I have gotten quite a few love letters from several guys
No surprise there.
I don't think I have any saved letters, but I recieve precious few letters. I have postcards and cards saved.
I do have e-mails that go back to the dawn of time, though. No love there either, but some strange behaviour nonetheless.
I used to save every letter and every card I had ever received. I still have all the letters, but I got rid of most of the cards, except for special or handmade ones in a fit of efficiency about a year ago.
I did destroy all the letters I received from a boy once. It felt theraputic at the time, but sometimes I wish I still had them.
Want mine? It was truly creepy.
Ick. That's just disturbing.
The creepiest one I received didn't contain any lyrics, but it might as well have been Every Breath You Take in terms of content.
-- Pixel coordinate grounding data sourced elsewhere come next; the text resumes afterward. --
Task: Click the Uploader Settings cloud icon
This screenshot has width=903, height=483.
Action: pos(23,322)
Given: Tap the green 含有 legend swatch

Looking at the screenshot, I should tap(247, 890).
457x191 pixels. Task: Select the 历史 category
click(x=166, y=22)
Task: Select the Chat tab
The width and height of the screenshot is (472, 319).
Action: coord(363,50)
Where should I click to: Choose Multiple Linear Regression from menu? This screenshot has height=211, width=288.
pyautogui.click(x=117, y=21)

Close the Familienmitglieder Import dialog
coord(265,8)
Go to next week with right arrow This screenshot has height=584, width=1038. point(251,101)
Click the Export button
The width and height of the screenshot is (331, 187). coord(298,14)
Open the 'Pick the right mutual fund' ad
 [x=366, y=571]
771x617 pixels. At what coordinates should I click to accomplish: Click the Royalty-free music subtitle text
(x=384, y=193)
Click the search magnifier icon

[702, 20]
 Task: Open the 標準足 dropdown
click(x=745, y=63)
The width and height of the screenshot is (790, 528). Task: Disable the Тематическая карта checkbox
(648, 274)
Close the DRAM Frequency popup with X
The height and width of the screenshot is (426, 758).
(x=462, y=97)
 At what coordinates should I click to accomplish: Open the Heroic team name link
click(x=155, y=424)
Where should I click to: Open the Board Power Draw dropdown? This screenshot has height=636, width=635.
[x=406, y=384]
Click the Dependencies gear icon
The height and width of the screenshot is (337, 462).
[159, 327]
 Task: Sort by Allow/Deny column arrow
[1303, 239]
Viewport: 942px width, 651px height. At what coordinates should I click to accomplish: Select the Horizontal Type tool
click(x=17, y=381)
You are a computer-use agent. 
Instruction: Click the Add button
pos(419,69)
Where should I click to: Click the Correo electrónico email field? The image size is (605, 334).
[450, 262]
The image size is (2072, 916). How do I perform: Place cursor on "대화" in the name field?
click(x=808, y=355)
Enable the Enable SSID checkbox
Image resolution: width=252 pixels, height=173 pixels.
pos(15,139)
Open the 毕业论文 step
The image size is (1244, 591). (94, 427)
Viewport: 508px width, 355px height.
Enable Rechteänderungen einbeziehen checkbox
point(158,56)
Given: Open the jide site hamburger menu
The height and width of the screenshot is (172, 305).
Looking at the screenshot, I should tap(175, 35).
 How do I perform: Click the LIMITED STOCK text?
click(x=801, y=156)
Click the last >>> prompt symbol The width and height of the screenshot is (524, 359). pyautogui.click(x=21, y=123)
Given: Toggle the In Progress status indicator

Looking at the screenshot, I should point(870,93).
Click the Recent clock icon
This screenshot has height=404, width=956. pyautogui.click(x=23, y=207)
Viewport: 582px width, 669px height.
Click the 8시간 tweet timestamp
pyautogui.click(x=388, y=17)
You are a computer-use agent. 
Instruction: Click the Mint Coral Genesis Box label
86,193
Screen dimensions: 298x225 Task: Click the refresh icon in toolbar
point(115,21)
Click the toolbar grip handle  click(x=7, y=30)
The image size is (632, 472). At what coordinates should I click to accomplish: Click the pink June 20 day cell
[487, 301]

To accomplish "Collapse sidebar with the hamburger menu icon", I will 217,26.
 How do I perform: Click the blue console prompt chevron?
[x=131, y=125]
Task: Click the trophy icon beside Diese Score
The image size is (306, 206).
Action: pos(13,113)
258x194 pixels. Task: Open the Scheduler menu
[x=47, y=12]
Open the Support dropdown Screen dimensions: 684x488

Speaking of the written word and obsessiveness, check out this Scarface poster.
I got an anonymous one in my locker in 7th grade that was all, "I worship the ground you tread upon" and the like. Which was great, until the next day, when a letter with the same handwriting had the followup. "Your greasy hair and fat body are so hot. Meet me in the boys room in a loose shirt so we can fool around."
Not a big fan of anonymous "love" letters.
I wrote a love letter once. 7th grade. My friend (?) told me that if I wrote it out and didn't sign it and put it in his locker, then I would feel better.
So, I did.
And he got it at the end of the day, when everyone was standing around and he read it out loud and then my friend (?) told them all I wrote.
Anonymous love letters suck.
I got an .... email once that, well, I read it with one eye and a squinty one at that, trying really hard not to run screaming from the computer center. Then I scratched my head, made a face, thought thank GOD I'm leaving the country in 3 weeks and decided I didn't care if they purged my inbox while I was gone. Which they did.
In eighth grade, one of the geekiest boys I have ever met wrote down the lyrics from "Hotel California" (from memory) for me while we were suffering through math class. A day or two later he made me a map of a made-up country where we, apparently, were the rulers. Very strange. He had an Adan's apple the size of a grapefruit.
Meet me in the boys room in a loose shirt so we can fool around."
That's some smart thinking though, with the loose shirt request and all.